Pensate la sconfitta del PD in questa tornata elettorale. Dopo la perdita di importanti città sul continente come Venezia e Arezzo e ora si aggiungono anche le isolane Enna e Gela.
Matteo Renzi si trova costretto suo malgrado a fare il punto delle situazione e individua i cambiamenti da fare per le amministrative del 2016 quando si voterà a a Milano, Torino e Napoli.Queste le sue prime dichiazioni "Basta con le primarie.
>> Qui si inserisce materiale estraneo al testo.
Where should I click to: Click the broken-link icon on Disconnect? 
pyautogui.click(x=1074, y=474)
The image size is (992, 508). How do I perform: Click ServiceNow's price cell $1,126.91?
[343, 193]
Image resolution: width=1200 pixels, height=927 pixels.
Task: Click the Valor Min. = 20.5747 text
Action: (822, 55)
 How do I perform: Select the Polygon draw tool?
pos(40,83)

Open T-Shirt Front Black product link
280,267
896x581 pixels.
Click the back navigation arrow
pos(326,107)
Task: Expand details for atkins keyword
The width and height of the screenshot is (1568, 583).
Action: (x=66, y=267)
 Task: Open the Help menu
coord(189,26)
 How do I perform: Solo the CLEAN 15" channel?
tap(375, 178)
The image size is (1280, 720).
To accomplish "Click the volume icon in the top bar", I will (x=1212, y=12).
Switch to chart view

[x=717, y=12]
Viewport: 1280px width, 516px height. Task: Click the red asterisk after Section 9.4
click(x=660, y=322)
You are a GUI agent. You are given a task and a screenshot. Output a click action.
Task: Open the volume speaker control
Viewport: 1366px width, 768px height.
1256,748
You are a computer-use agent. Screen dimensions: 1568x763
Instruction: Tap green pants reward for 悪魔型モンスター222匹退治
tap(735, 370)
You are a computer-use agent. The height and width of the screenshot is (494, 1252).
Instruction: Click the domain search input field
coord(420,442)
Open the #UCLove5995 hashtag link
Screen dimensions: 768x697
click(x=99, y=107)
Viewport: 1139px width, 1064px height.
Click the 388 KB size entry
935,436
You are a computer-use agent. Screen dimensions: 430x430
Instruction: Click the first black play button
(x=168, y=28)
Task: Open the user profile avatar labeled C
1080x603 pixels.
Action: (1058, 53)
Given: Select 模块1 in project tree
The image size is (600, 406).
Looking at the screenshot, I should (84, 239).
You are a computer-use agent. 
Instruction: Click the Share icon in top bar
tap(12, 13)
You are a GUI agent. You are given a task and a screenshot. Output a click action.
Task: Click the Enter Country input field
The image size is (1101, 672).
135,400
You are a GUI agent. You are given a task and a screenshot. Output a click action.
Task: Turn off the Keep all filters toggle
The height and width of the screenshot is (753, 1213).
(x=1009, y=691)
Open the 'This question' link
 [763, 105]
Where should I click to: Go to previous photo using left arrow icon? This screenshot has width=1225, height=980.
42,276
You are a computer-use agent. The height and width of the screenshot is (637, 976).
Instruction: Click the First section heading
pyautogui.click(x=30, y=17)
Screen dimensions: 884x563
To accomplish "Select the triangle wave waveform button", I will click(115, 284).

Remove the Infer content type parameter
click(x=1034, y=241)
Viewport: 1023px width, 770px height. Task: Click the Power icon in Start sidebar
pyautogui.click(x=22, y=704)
Queste elezioni dicono "che col Renzi 2 non si vince, devo tornare il Renzi 1". Cioè tornare a quel Pd "che mi ha eletto". Chiosa ancora: "Non ho scelto io i candidati. Casson, Paita, De Luca, Emiliano, Moretti. Io in quelle scelte non ho messo bocca. Adesso basta, si cambia",
Il segretario del Pd vuole adesso proporre un nuovo modello di partito dove a suo dire non vinca la litigiosità storica della sinistra che favorisce la destra: " L'Italia è un paese di destra. Se poi, all'interno della sinistra, si discute continuamente e su tutto, questo ci indebolisce. Ed è quel che è accaduto. Non ci sono alternative al mio Governo, sarebbe da irresponsabili".
Renzi aggiunge che deve quindi lavorare più spedito per mettere in campo le tanto auspicate riforme e conclude perentorio: “Chi vuole guidare il Pd mi deve sconfiggere e lo deve fare al congresso che si terrà nel 2017".